$1 Billion in 8 Months: Cognition Just Proved That AI Coding Agents Are Infrastructure, Not Features
The Devin round isn’t a bet on AI. It’s a bet on infrastructure that’s already working.
A two-year-old company that writes 89% of its own code with AI just raised $1 billion. That’s not a headline. That’s a signal.
Cognition AI closed a Series D at a $26 billion post-money valuation on May 27th, co-led by Lux Capital, General Catalyst, and 8VC, with Founders Fund, Ribbit Capital, and Atreides also in the round. The company has now raised over $2.5 billion in total since it was founded in November 2023. That’s three years of normal startup funding compressed into one.
The numbers behind it are even wilder. Cognition’s run-rate revenue was $37 million in May 2025. Today it’s $492 million. That’s a 13x increase in 12 months. They’re targeting $1 billion in annualized revenue before the end of 2026. Their enterprise usage grew more than 10x this year alone. Customers include Goldman Sachs, Mercedes-Benz, NASA, and multiple U.S. government agencies.
Their product is Devin, the AI agent designed to autonomously execute software engineering tasks. Not autocomplete. Not a copilot. Ownership. Devin took a legacy Mercedes-Benz system that would’ve taken a human team eight months to modernize and finished in eight days. That’s a 30x compression in time-to-delivery.
The competitive set matters here too. Cursor raised a $2.3 billion Series D in November 2025 at a $29.3 billion valuation and is reportedly in talks to raise again at $50 billion. GitHub Copilot, backed by Microsoft, is still the incumbent. But here’s the distinction that separates Cognition from both: Copilot and Cursor assist engineers. Devin replaces tasks. That’s a completely different value proposition.
Mental Model: Compounding Leverage
There’s a mental model I call Compounding Leverage in my book. The idea is simple. Leverage doesn’t add value linearly. It compounds. Every new capability you build on top of existing leverage doesn’t just make you a little better. It multiplies your output relative to your inputs across every future action.
Cognition is executing this playbook. Devin writing 89% of Cognition’s own code means their engineering team’s effective output scales without headcount. That savings compounds into faster product cycles, which compound into better enterprise contracts, which compound into more capital, which funds better models, which write more code. The flywheel feeds itself.
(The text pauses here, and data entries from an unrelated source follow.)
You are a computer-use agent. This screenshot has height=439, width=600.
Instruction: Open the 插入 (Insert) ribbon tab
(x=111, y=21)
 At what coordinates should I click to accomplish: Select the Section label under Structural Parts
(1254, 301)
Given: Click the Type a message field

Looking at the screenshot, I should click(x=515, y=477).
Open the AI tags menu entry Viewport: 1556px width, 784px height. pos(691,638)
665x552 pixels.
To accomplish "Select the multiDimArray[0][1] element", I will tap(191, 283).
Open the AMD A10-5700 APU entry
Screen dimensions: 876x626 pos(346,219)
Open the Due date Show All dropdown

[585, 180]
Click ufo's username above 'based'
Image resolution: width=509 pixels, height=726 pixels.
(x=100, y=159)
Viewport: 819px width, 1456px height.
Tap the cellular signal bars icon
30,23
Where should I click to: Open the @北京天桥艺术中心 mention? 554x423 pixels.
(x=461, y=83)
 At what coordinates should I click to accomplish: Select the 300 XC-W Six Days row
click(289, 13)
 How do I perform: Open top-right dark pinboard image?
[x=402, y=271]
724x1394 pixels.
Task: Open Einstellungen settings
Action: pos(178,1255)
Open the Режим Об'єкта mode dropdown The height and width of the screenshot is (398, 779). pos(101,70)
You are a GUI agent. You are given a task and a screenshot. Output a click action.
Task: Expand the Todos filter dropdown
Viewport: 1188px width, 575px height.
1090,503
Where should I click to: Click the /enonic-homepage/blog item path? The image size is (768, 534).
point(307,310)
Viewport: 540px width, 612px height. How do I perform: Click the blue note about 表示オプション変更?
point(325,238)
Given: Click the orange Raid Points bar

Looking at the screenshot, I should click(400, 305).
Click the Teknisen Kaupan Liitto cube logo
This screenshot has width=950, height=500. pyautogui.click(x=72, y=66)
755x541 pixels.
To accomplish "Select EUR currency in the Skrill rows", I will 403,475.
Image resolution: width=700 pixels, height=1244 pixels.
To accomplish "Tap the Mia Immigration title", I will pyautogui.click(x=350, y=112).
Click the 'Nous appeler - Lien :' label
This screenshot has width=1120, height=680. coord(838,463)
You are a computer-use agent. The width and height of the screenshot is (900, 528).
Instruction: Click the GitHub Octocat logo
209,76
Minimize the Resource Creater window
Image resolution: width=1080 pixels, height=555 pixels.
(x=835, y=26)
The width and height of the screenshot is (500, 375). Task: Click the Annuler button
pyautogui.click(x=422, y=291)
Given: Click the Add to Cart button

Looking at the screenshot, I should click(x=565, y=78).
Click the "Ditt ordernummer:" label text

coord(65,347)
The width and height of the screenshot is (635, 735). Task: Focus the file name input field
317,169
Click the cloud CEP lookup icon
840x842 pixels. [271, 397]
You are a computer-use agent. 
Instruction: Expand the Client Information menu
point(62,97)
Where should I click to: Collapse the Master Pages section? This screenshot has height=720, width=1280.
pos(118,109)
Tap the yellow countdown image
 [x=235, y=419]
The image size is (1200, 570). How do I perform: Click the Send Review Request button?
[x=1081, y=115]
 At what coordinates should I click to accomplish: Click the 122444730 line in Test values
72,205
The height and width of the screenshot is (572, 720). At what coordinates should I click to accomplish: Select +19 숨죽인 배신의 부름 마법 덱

This is exactly what we think about at /mkt as we build inside a regulated framework. Every hour we don’t spend rebuilding compliance infrastructure from scratch is an hour compounded into product. Working with established infrastructure like tZERO for trading and operating under a Reg A+ structure means we’re not starting from zero on every problem. The leverage we inherit lets us move faster on the things that actually differentiate us.
Spence’s Take
Here’s the contrarian read: a $26 billion valuation for a company at $492 million in run-rate revenue is a ~53x revenue multiple. That’s a bet that the market for autonomous coding agents is so large, and so winner-take-most, that whoever wins it will justify that multiple on future numbers, not current ones.
That bet might be right. But it’s worth asking: at what point does the AI coding market look like every other platform war? Early movers set the standard, late movers get commoditized. Cognition is in a position where their own product can accelerate their own product development. That recursive advantage is real.
But if the models get cheap enough and commoditized enough, the moat shifts from the agent itself to the enterprise relationships, the data, and the trust. Goldman Sachs and NASA aren’t switching vendors every 18 months.
The builders who figure that out first won’t just have a good product. They’ll have a defensible business.